[Activity] Please transcribe only the lines that run from the line bearing "The image size is (1512, 1004)." to the end of the entries, keeping both end lines. Skip the pictures.

[Data supplied]

════════════════

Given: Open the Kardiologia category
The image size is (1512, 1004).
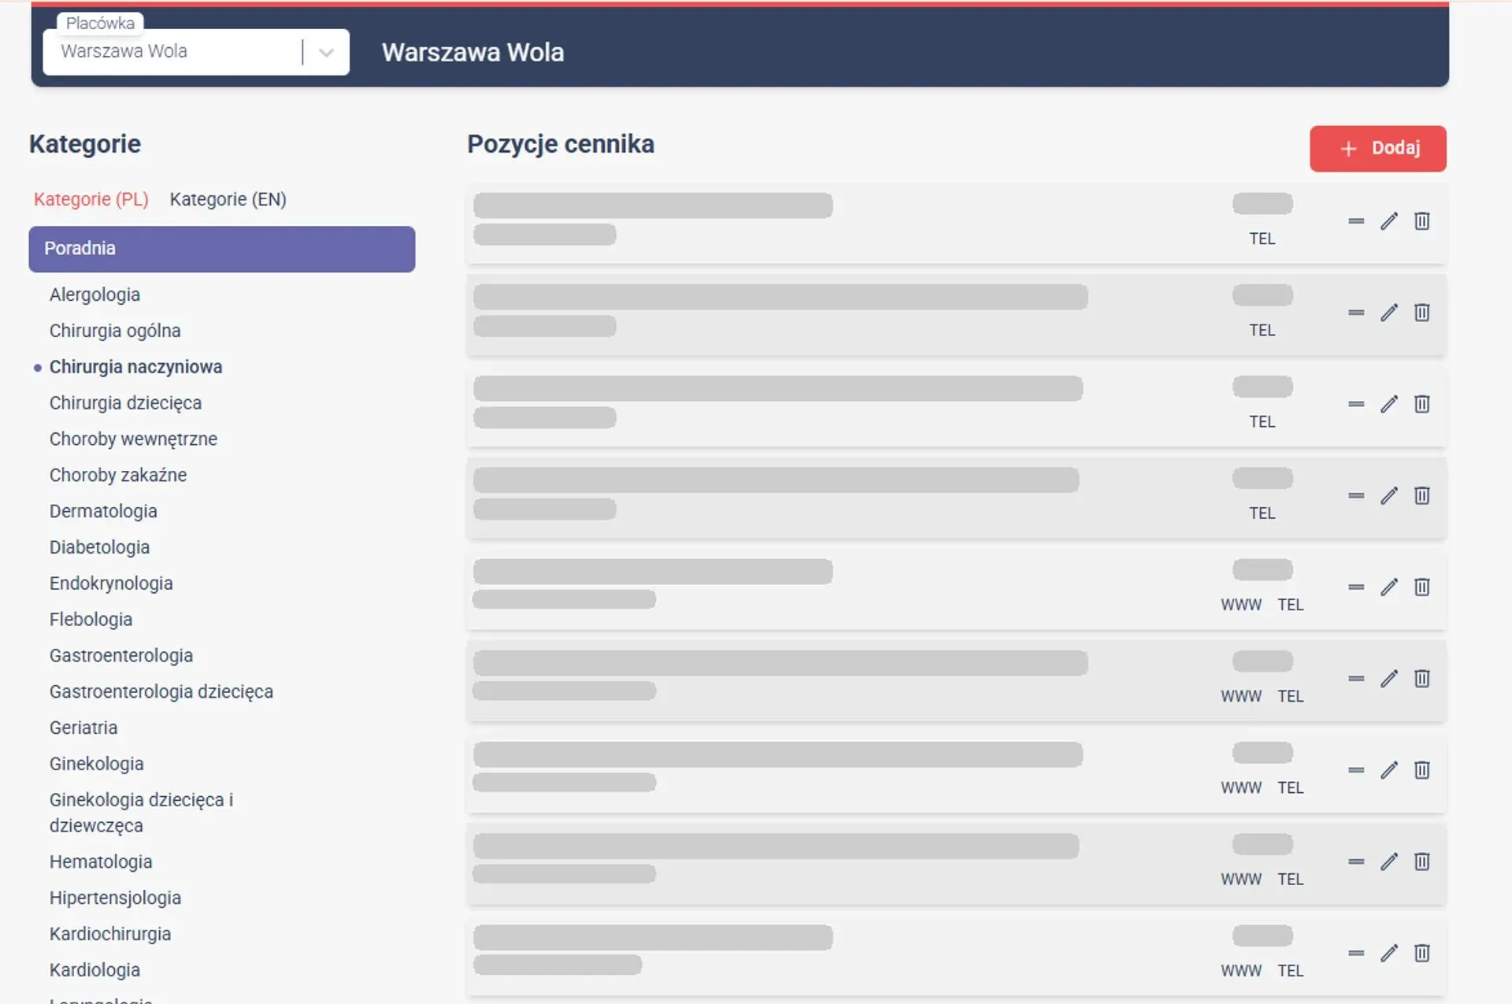Looking at the screenshot, I should point(95,970).
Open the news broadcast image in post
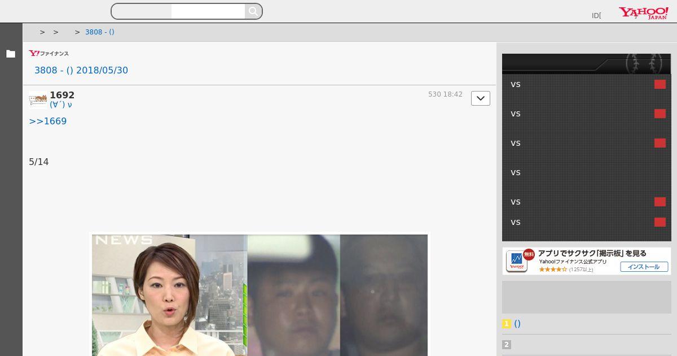The height and width of the screenshot is (356, 677). pos(260,294)
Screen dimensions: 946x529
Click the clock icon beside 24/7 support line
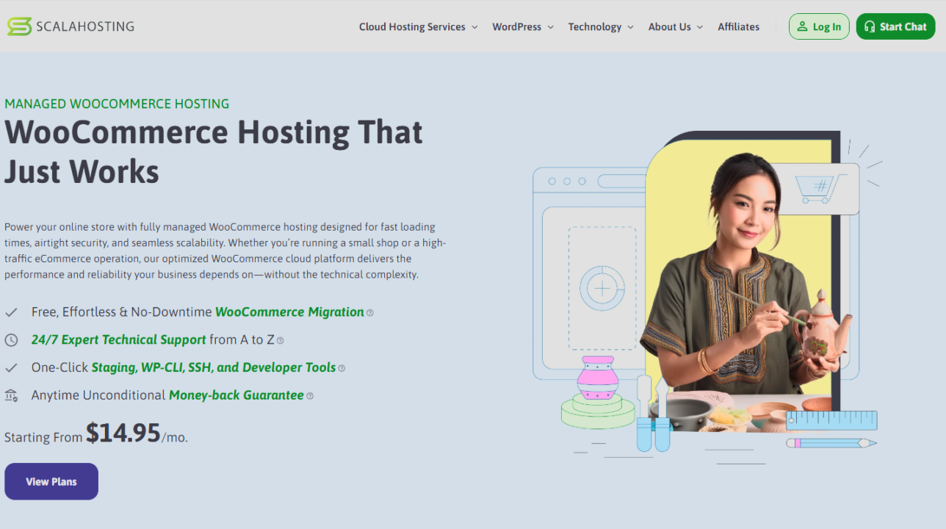click(11, 339)

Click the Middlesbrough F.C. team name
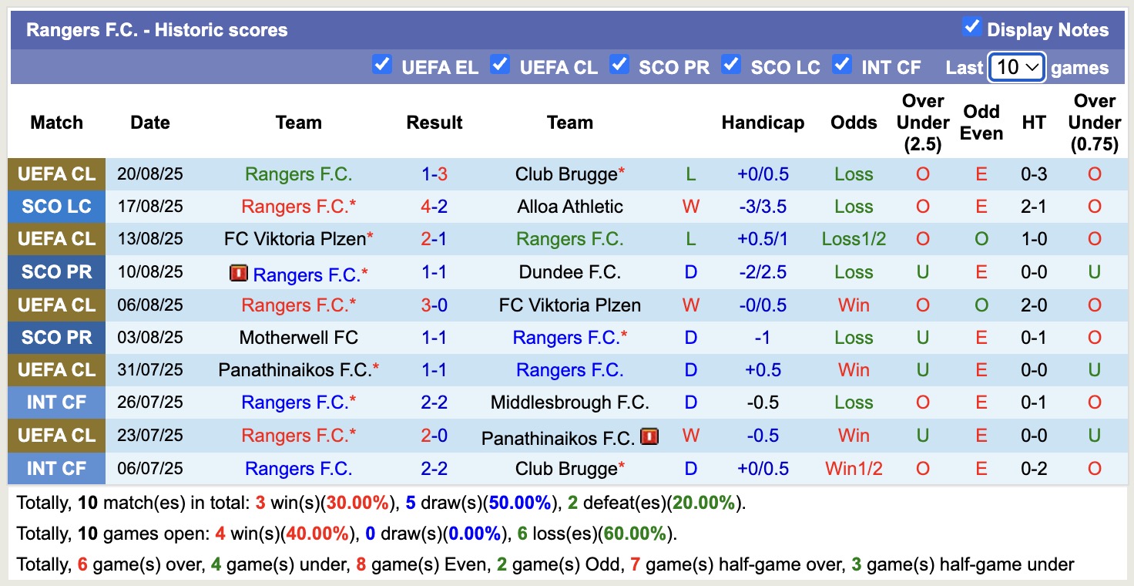[x=570, y=402]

════════════════

[Worked solution]
The image size is (1512, 1004).
Looking at the screenshot, I should point(95,970).
Open the news broadcast image in post
The height and width of the screenshot is (356, 677). pos(260,294)
Screen dimensions: 946x529
Click the clock icon beside 24/7 support line
click(11, 339)

Click the Middlesbrough F.C. team name
[x=570, y=402]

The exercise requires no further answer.